As I’ve emphasized before, to figure out what makes you compatible with someone you have to know what you are looking for. But first, you must know yourself.
No matter what form this famous aphorism takes – to thine own self be true, know thyself etc. — it’s as true now as it was the first thousand times it has been said by people far wiser than I.
- To know yourself you must identify your core values and life goals.
Your core values serve as markers to let you know your life is on track. When you live a life aligned with your core values you will fulfill one of your highest needs: for your life to have meaning. A few examples of core values are: honesty, stability, openness, self-respect, and compassion. I nod to Ms. Patton here for indeed, intelligence may fall under this heading. If you value your intelligence and want to align with a man who is your intellectual match, recognize that. There is nothing wrong in valuing brains, though Ms. Patton and I disagree about whether intelligence is, in fact, the only criteria worth considering. - In forging and maintaining a relationship, you don’t want to do things or adjust yourself in ways that go against your grain. If you do, that’s a red flag—you may be acting in opposition to your core values, which ultimately leads to resentment and uneasiness, which can spell disaster in a relationship.
- Associated with your values are your life goals. A life goal is a powerful force that drives you as you live your life, make choices, feel emotions and identify wants and needs. Again, in response to Ms. Patton’s interesting claim that failure to marry before college is over spells doom for women whose goals include finding a smart husband, I must demur. Clearly intellectual rigor can be part of your list of life goals. If you desire to find your intellectual equal to partner with in life, you can do that without checking his Ivy League pedigree. And remember, we all have an intricate and layered collection of life goals that can include everything from wanting a vegetable garden to wanting children, from desiring adventure, or craving security, passion, safety, stimulation or calm. Knowing your life goals means understanding the meaning of your life and your unique role in the world. Finding a compatible partner is more than a one ingredient recipe, despite Ms. Patton’s blunt claims.
- Knowing yourself includes having a handle on your needs in a relationship. We all have needs, and our needs are legitimate. A need is essential to your doing your best, having your best and being your best. Many needs can be met from within you, but we are talking about the needs that must be met within your relationship –from outside of you. When a need is met by a partner, you may feel soothed, glad, loved, understood and valued. When a need is not met, you may feel hurt, angry, frustrated or rejected. Compatibility is a need common to most humans. It includes (yes, Ms. Patton) intellectual compatibility but also emotional, sexual, and spiritual compatibility as well.
- Finally, every relationship has requirements that, if they are missing, qualify as deal-breakers. Maybe you want children. That can be a deal breaker even if you follow Ms. Patton’s roadmap if you find your intellectual equal but he hates kids. Maybe you want respect and equality within the relationship, or shared religious beliefs. Choosing a partner based on education and intellectual pedigree is no guarantee that he or she will want what you want in terms of starting a family, treating each other with loving kindness or going to the same church. Again, this is not a cookie cutter process that can be solved with a single criteria, as Ms. Patton suggests. Be clear about what you require and don’t apologize for it. If you require smart, demand smart. If you require kind, be sure you have that. If you require stamina, flexibility, gentleness or empathy – don’t settle for anything less.

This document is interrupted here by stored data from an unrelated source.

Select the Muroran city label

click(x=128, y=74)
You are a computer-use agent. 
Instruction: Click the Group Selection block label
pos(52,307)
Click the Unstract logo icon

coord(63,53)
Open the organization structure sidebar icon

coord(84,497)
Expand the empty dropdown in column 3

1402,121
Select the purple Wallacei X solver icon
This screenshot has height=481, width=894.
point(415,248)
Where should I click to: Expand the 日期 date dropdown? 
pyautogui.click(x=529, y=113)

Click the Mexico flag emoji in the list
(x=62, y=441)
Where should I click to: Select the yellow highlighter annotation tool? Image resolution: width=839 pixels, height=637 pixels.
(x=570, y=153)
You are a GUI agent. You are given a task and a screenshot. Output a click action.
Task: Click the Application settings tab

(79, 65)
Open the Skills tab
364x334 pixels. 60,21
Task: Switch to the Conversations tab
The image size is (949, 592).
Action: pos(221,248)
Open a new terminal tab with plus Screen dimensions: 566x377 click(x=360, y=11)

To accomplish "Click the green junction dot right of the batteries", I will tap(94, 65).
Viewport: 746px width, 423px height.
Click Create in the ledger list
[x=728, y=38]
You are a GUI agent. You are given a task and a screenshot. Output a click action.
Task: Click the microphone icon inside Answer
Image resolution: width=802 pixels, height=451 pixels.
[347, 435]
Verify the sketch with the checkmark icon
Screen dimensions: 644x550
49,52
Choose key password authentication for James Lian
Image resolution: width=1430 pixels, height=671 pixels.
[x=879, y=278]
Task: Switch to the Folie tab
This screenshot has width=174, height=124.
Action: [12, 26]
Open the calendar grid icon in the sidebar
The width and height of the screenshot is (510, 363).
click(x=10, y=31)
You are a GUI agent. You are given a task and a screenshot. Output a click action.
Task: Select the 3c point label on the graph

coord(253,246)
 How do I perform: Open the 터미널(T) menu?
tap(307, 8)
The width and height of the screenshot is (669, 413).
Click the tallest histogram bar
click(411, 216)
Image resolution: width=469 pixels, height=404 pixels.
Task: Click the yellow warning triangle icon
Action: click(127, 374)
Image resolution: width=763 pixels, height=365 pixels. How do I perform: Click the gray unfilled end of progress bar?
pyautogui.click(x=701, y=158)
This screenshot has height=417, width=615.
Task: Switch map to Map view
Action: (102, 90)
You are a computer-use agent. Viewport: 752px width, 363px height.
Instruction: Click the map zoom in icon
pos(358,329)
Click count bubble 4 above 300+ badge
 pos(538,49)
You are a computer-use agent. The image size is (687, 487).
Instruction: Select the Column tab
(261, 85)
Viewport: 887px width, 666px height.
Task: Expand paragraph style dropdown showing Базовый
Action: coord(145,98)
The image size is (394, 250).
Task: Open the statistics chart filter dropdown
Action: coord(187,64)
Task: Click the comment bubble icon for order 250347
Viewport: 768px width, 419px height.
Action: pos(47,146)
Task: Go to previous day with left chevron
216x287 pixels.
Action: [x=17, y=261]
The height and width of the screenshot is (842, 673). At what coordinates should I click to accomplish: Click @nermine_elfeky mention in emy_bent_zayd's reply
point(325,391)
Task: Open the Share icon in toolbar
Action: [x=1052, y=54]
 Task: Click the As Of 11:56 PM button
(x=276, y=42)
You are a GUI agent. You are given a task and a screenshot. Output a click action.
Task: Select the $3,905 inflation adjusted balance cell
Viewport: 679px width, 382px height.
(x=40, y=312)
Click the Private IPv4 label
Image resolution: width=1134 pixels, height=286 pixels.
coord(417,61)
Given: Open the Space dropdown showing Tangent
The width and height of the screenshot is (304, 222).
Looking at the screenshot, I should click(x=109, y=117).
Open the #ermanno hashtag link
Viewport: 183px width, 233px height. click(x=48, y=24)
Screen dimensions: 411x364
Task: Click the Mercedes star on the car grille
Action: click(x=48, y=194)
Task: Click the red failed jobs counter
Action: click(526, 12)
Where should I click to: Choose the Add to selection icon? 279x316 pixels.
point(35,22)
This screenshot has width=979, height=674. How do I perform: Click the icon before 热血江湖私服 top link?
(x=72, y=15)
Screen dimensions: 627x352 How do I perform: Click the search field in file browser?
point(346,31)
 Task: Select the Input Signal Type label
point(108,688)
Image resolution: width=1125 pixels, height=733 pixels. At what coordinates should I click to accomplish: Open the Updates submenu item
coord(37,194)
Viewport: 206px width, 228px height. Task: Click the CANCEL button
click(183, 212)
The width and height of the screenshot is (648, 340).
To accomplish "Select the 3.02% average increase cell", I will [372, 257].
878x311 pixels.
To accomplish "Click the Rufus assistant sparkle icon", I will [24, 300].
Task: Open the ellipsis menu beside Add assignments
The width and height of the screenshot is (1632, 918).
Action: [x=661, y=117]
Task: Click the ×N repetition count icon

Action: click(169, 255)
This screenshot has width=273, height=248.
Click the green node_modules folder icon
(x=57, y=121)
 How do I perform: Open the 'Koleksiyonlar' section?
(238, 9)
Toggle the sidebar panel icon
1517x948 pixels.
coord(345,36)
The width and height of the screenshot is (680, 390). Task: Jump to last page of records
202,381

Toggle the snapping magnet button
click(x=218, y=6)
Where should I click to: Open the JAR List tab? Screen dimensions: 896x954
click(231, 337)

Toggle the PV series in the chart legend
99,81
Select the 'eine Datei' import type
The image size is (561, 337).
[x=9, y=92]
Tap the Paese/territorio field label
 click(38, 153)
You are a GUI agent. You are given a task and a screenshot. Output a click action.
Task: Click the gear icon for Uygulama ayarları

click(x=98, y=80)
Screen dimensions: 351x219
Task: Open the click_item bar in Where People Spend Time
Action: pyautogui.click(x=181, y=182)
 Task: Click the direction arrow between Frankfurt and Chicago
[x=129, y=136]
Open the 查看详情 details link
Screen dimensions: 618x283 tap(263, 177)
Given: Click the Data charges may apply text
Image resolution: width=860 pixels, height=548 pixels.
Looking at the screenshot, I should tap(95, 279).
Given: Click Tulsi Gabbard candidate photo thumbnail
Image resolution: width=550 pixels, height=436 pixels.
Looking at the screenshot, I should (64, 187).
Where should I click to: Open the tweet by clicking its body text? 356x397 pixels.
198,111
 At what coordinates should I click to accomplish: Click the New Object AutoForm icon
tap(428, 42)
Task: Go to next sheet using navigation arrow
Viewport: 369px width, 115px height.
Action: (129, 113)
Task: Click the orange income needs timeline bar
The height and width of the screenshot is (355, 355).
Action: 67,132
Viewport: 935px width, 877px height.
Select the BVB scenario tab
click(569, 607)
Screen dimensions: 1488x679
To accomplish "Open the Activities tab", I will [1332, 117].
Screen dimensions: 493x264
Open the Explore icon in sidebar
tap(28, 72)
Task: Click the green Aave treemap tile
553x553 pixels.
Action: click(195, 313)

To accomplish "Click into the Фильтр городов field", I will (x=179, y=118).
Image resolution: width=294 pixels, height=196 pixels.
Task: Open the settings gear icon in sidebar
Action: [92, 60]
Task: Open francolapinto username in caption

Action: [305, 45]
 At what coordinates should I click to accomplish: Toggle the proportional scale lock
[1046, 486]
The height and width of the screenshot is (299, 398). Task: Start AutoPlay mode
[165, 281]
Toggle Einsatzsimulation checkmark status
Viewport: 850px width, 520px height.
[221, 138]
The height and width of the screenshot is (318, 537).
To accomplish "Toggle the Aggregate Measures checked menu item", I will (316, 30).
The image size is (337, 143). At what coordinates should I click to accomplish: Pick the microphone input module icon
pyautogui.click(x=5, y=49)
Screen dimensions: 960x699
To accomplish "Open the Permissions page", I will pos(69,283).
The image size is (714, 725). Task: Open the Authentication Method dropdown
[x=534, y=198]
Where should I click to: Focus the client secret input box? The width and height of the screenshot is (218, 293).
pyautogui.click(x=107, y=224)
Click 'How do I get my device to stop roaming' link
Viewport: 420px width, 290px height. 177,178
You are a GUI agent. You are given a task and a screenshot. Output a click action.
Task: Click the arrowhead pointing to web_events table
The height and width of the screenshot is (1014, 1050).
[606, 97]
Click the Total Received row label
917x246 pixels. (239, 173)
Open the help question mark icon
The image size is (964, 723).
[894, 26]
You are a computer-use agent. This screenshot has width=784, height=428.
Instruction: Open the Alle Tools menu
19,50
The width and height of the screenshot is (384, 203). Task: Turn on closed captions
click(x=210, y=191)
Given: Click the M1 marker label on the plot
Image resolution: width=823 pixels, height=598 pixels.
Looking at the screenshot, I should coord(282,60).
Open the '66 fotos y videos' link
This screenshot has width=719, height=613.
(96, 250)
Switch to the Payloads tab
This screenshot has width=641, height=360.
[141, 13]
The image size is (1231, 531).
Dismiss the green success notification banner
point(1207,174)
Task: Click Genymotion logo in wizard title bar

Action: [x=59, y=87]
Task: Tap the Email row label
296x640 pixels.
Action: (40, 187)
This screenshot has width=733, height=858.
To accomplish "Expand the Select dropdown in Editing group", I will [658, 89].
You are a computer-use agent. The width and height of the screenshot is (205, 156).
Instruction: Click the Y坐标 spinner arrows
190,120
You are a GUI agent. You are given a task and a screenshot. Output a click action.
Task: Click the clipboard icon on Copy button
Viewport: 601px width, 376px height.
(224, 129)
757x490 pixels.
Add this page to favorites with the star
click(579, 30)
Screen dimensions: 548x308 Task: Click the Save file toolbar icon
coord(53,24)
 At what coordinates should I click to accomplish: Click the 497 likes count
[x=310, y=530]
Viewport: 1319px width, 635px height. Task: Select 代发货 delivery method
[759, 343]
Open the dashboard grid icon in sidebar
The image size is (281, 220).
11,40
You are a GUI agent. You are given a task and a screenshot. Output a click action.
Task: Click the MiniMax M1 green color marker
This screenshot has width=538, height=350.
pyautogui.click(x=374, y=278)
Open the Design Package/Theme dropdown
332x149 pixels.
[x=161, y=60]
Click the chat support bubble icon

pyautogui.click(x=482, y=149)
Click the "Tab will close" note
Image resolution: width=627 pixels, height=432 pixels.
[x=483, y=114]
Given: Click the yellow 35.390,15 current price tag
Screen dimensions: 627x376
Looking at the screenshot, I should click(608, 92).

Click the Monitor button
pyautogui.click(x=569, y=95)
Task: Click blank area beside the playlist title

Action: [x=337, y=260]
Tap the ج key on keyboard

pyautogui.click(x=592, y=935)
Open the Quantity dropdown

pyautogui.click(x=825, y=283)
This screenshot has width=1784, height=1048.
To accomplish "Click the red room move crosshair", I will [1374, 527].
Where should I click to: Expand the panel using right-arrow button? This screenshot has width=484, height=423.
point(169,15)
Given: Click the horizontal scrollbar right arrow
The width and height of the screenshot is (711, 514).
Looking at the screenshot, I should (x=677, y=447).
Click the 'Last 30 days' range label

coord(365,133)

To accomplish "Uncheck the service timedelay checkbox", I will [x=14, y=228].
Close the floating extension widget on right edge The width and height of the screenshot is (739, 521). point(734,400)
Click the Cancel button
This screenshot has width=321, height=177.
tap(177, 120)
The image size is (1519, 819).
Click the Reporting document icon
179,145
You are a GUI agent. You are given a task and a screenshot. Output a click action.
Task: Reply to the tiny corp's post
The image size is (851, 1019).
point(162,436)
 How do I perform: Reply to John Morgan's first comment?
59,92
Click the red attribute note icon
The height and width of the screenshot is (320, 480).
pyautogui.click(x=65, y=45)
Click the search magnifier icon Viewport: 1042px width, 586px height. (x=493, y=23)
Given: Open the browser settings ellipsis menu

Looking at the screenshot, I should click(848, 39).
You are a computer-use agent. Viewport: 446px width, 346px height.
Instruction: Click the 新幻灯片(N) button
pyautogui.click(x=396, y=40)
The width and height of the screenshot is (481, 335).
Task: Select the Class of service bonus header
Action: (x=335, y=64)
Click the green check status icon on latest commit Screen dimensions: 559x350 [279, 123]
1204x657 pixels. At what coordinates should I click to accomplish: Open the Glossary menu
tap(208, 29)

- Make a plan. A plan is good. Ms. Patton suggests a plan: get married before you get out of college or else. If you are reading this blog, you are probably out of college and have been for awhile. Don’t let her scare you. You will create your own plan, based on your values, goals, needs and requirements. Your plan will act as your roadmap to take you from where you are to where you want to be. Think about where you want to end up. Doing so will help you define your dating boundaries and strategies. When you get to know someone who aligns with your core values and goals and is able to meet your needs and requirements, you’ll know it.
To wrap up: find out who you are and then make choices accordingly. In doing so, you will draw people to you who align with your values and goals and you will find compatibility and, yes, love.